----- TEXT EXTRACT

Example 01_fixed_vals.json:

{
    "T": 1,
    "covariates": "age_assignedsex",
    "chain_length_after_burnin": 10000,
    "burnin": 6000,
    "q": 5,
    "order": 2,
    "omega_0": 0.5,
    "omega_1": 0.5,
    "sigma_beta_sq": 2.0
}

Example 01_list_higherlevel_datagen_vals.json:

{
    "L_k_s": [[2, 2], [3, 3],
              [2, 2, 2], [3, 3, 3],
              [2, 2, 2, 2]],
    "rho": [0, 0.25, 0.5]
}

Example 01_list_hyperparams_possible_vals.json:

{
    "sigma_kappa_sq": [0.00048828125, 0.0009765625, 0.001953125, 0.00390625, 0.0078125, 0.015625, 0.03125, 0.0625, 0.125]
}

Example 01_list_N_vals.json:

[500, 1500, 3000]

Example 02_current_tuning_hyperparam_vals.json:

{
    "sigma_kappa_sq": 0.125
}

Example 02_list_decided_hyperparam_vals.json:

{
    "sigma_kappa_sq": [
        [
            500,
            1500,
            3000
        ],
        [
            0.00390625,
            0.001953125,
            0.0009765625
        ]
    ]
}

Creating data generating parameters and other necessary files

Once the above directories and files have been created, the probitlcm_extra package (available at https://github.com/ericwayman01/probitlcm_extra) will be used to create the data generating parameters and other necessary files. Install that package, and then continue as follows:

From run_directory, run, for example:

python3.X -m probitlcm_extra.build_situations_list --sim_info_dir sim_for_manuscript

where sim_for_manuscript is an example of <sim_info_dir_name>. 02_list_situations.json will be placed in <run_directory>/<sim_info_dir_name>/json_files as a result.

----------
----- DATASET

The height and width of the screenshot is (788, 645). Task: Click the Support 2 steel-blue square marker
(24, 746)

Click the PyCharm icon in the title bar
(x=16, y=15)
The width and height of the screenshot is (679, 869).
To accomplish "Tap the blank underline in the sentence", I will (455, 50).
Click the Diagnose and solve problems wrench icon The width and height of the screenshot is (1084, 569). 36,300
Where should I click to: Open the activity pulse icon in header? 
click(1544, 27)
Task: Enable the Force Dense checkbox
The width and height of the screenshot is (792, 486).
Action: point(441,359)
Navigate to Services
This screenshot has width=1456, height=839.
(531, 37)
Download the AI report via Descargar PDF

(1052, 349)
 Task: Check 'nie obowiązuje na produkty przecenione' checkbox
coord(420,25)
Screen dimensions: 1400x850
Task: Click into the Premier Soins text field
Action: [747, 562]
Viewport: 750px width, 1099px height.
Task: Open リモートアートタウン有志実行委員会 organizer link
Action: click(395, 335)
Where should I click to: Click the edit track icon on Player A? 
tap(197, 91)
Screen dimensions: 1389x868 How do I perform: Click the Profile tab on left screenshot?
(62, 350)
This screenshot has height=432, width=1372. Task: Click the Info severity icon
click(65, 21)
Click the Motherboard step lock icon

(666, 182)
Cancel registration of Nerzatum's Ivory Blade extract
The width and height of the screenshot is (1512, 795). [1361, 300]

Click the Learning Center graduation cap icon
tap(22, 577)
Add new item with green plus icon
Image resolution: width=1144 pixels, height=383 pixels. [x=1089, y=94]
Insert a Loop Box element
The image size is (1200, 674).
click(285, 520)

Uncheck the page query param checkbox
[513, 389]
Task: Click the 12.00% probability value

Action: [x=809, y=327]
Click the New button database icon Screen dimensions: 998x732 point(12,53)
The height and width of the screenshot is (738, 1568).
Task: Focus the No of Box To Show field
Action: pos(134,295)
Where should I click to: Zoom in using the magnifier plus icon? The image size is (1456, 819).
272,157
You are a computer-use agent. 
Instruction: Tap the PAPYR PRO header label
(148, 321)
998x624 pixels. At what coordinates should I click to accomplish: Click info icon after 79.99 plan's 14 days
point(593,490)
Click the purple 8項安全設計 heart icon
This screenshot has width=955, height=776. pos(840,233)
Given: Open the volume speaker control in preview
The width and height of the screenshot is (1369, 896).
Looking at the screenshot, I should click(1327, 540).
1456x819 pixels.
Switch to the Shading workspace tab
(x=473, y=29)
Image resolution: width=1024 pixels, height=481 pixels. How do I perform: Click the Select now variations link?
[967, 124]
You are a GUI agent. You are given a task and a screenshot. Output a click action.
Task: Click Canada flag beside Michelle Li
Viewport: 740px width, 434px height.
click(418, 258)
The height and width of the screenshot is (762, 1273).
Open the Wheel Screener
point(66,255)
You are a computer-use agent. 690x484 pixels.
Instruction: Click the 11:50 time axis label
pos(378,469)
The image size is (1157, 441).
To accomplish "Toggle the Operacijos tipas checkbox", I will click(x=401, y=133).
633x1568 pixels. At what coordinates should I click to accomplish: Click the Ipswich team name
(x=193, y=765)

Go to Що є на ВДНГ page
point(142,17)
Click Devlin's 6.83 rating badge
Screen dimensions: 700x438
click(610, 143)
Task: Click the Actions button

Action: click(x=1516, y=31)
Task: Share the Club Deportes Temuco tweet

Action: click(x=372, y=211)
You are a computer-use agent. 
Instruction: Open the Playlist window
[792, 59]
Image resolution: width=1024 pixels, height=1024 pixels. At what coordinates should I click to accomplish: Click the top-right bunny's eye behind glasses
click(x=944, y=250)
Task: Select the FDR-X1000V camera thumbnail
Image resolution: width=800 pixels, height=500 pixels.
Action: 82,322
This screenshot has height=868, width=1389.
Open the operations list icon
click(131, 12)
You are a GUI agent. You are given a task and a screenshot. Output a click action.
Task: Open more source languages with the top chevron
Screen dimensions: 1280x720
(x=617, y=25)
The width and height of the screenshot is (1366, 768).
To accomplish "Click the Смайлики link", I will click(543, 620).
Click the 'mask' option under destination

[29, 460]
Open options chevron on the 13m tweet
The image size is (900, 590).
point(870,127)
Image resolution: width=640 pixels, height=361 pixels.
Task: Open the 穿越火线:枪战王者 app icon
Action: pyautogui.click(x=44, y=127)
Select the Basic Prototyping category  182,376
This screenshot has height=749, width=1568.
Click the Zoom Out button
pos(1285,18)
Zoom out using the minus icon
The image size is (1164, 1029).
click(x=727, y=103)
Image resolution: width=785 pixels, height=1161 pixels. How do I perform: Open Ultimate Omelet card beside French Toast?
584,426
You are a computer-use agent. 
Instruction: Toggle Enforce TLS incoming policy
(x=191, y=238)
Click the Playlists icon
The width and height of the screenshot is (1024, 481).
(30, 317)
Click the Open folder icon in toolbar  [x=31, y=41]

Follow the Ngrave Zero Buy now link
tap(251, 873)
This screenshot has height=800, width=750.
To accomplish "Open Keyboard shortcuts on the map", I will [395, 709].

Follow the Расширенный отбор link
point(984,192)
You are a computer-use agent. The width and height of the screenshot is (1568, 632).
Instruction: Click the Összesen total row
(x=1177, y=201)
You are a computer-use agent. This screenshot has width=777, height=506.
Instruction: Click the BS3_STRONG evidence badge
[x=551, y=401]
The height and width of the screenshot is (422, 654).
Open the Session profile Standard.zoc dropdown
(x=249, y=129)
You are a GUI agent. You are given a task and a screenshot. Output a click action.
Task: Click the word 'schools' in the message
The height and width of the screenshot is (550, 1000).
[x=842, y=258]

----------

#### STATED TASK 1:
According to the setup text, where will 02_list_situations.json be placed?
#### STATED TASK 2:
Please quote everything in the setup text from "where sim_for_manuscript is" down to "as a result.".
The lines are separate material, unrelated to the setup text.

#### RESULT 1:
It will be placed in <run_directory>/<sim_info_dir_name>/json_files.

#### RESULT 2:
where sim_for_manuscript is an example of <sim_info_dir_name>. 02_list_situations.json will be placed in <run_directory>/<sim_info_dir_name>/json_files as a result.